Mr. Sears helped run Reagan’s successful bid for the nomination in 1980. But he was fired during the New Hampshire primary just before the returns came in showing that Reagan had crushed George H.W. Bush.

Mr. Sears had run afoul of Reagan’s California team, including Reagan’s wife, Nancy, who found him overly controlling and viewed him as preventing Reagan from being himself. Reagan even told the presidential historian Theodore H. White, “There was a feeling that I was just kind of a spokesman for John Sears.”

At a news conference after he was fired, Mr. Sears, whom The Washington Post called “the spurned Machiavelli of Republican politics,” described the Reagan campaign as torn by internal rivalries. He also said that the candidate was unprepared on the issues.

“He got tagged as the guy who wouldn’t let Reagan be Reagan,” James Sears said in a phone interview. “He was accused of diluting the message to appeal to the middle.”

Even though he was fired, Mr. Sears said he still supported Reagan for president.

“I’m supposed to have a reputation as a coldblooded politician,” he said at the news conference. “But I’ve been in this business 15 years, and I can tell you, this particular election is more important than any I’ve seen before.”

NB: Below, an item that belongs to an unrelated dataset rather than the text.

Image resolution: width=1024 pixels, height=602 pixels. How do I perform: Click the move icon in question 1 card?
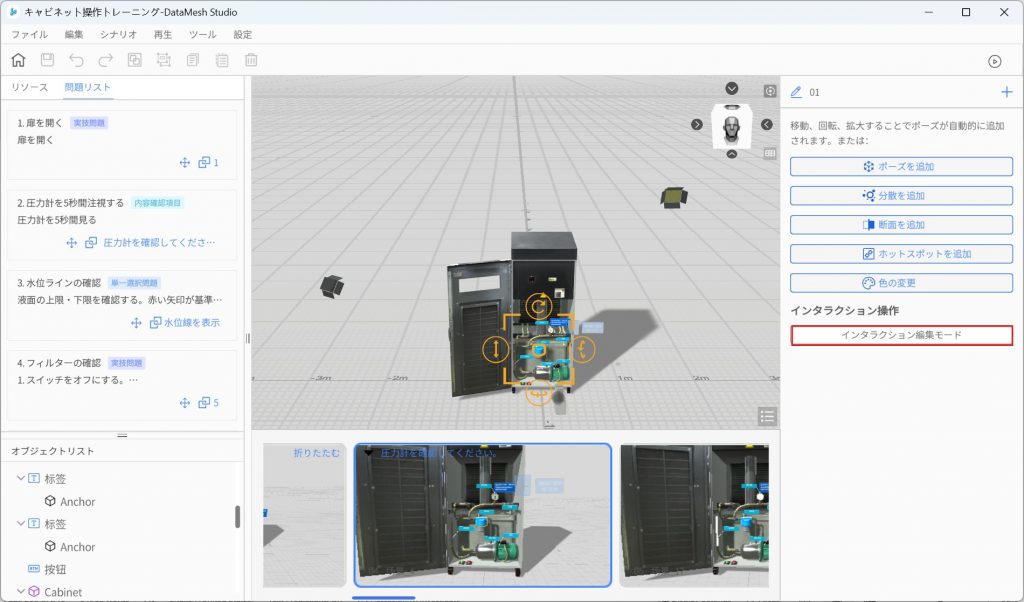click(x=185, y=162)
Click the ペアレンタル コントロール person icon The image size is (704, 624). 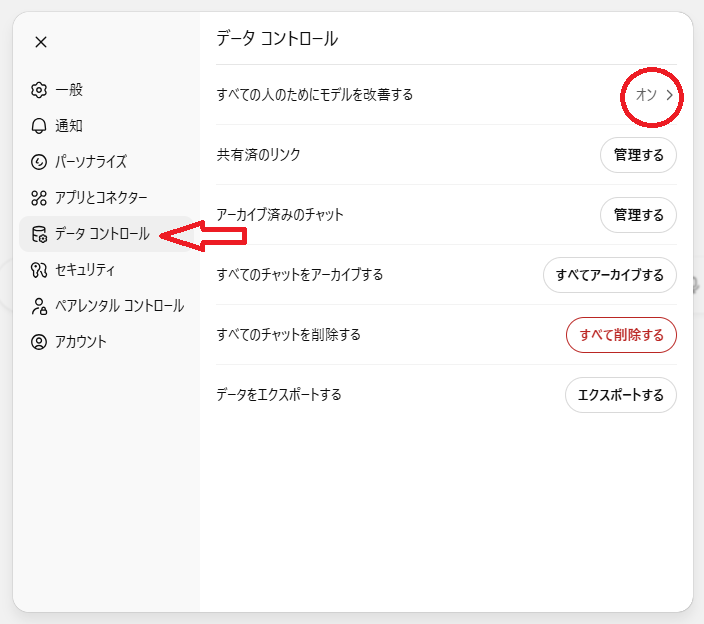point(39,306)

Reagan went on to win the election in November in a 44-state landslide, ousting President Jimmy Carter, a Democrat.

John Patrick Sears was born on July 3, 1940, in Syracuse, N.Y. His father, James Louis Sears, was a dairy farmer and banker. His mother, Helen Mary (Fitzgerald) Sears, was a teacher and guidance counselor.

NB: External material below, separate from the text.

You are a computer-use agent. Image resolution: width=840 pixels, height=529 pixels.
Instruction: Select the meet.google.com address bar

He grew up on a farm in Baldwinsville, N.Y., near Syracuse. When he was 10, he had the horrific experience of seeing the family barn accidentally burn down with his father inside.

A smart student, he skipped two grades in high school and was 16 when he began college at Notre Dame. He earned a bachelor’s degree in chemistry there in 1960, thinking he would be a psychiatrist. But after running a friend’s campaign for senior class president, he was bitten by the political bug. He got a law degree at Georgetown in 1963.

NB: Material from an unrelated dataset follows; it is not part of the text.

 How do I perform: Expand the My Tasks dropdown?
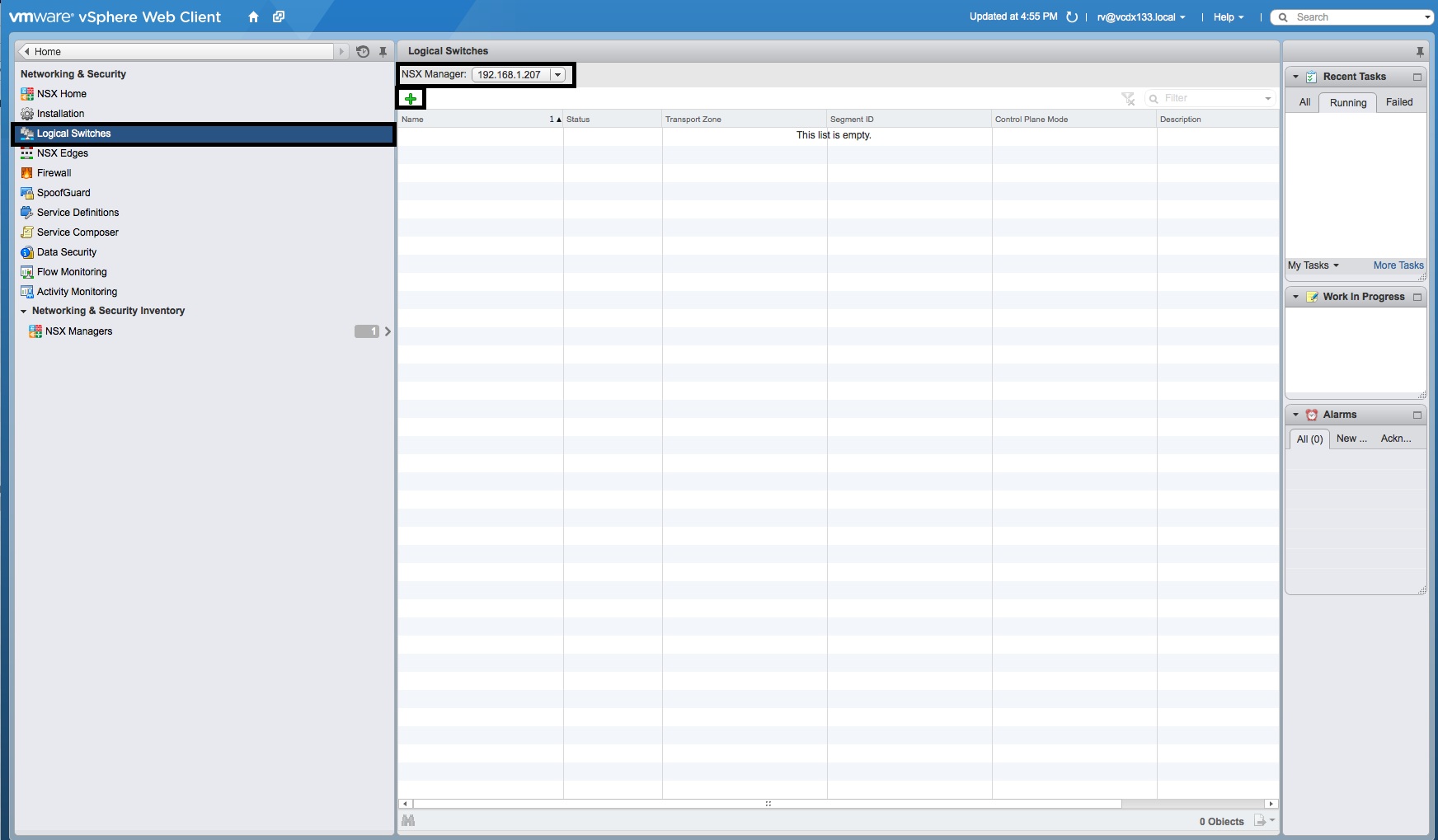coord(1313,265)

He married Carol Osborne in 1962, and they had three children. She died in 2011. In addition to his son, he is survived by two daughters, Ellen Rayhill and Amy Nichols, and nine grandchildren, as well as two sisters, Mary Helen Sears and Eleanor Fala.

After law school, Mr. Sears clerked for Judge Adrian P. Burke of the New York State Court of Appeals, where he became friendly with another clerk, Mario M. Cuomo, who would become governor of New York. Although Mr. Sears was a Republican, his friendships with New York Democrats like Mr. Cuomo and Senator Daniel Patrick Moynihan always made him suspect in the eyes of conservatives.

“He was never crosswise with Democrats just because they were Democrats,” James Sears said. He was a pragmatist and a strategist, he said, not an ideologue. “He just wanted to win.”

After his clerkship, Mr. Sears joined Nixon’s Manhattan law firm, Nixon, Mudge, Rose, Alexander, Guthrie & Mitchell. After he was fired from the Nixon White House, he returned to private practice, joining the Washington law firm Gadsby Hannah, where he worked from 1970 to 1976.

He left politics after the 1980 Reagan campaign, though he went on to serve as a political analyst on NBC’s “Today” show and elsewhere.

He joined with a Democratic lawyer, Philip Baskin, to form the law firm Baskin and Sears. Mr. Sears left in the mid-1980s after critics made an issue of his having represented South Africa’s apartheid government.

He later started his own small firm. Representing the tobacco companies, he helped facilitate the settlement between the tobacco industry and the states. Many state attorneys general had to be convinced that the settlement was good for their states (and wouldn’t hurt their careers).

“John was always wise beyond his years and beyond his peers,” Mr. Shields said. “He was good company, he could make you laugh, and he always made you think.”